Le petit homme me fatigue. Je l’entends rire. Son rire se mêle à ceux de Jeanne et Louise. Ce matin, elles avaient dessiné sur la cour, vidant pour la cause la boîte de pastels secs du pauvre Grégory. De toutes les couleurs, elles avaient écrit Anna + Roméo=100.000 cœurs. Anna était montée en pleurant, rouge de honte ou de colère, jurant de ne plus jamais parler à ses sœurs qui, si elles continuaient comme ça, recevraient leur premier baiser de ce gros plein de chips de Grégory. Il a fallu un certain temps, pour qu’Anna me lâche le morceau, entre deux hoquets : elle est amoureuse, et cet « horrible petit nougat » a été raconter à ses pestes de sœurs qu’il les avait vus s’embrasser sur la bouche, oui, pile poil, quand il partait chez le juge avec sa mère. Tu parles d’un pot, sanglotait-elle, mon premier baiser, tu te rends compte ? Encore une chance que c’est les vacances, sinon c’est sûr que demain, toute l’école serait au courant.
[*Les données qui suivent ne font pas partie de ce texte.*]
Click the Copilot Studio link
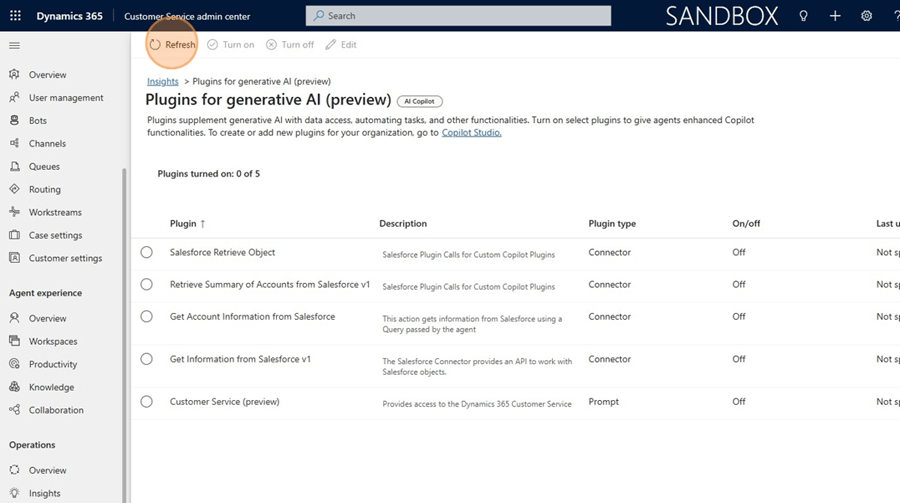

Après, elles ne l’ont plus lâchée, il a fallu qu’elle donne un nom, et le premier qui lui est venu, c’est Roméo. Bien sûr que non, il ne s’appelle pas Roméo. C’est complètement tarte, comme nom.

Je supporte mal la chaleur. Il faut dire que cette année, c’est le pompon. Je fais le minimum, et je passe le reste de la journée dans la maison, volets fermés, entre deux douches et l’écho encore trop proche de leurs incessantes disputes. A côté de leur vie, s’il faut un drame pour apprendre que ma fille aînée a donné son premier baiser à un nom de code. Je suis fatiguée. J’ai envie de m’endormir, comme ça, doucement, dans mes dérives. Une paix presque palpable semble chauffer le sang dans mes veines et rafraîchir ma peau d’une brise improbable tout à la fois. Un enfant battu sur vingt accepte de témoigner contre son père. C’est tombé sur les voisins comme l’obésité. C’est pour ça qu’Hélène emmenait Grégory chez le juge aujourd’hui. J’aurais dû passer chez elle, prendre des nouvelles. Mais il faisait si chaud. Dans cinq pour cent des cas, le couple gémellaire développe un univers propre, résistant à toute intrusion extérieure. Un point. Le petit homme rond tend sa règle dans ma direction. Il glousse et dit qu’il n’en a pas fini avec moi.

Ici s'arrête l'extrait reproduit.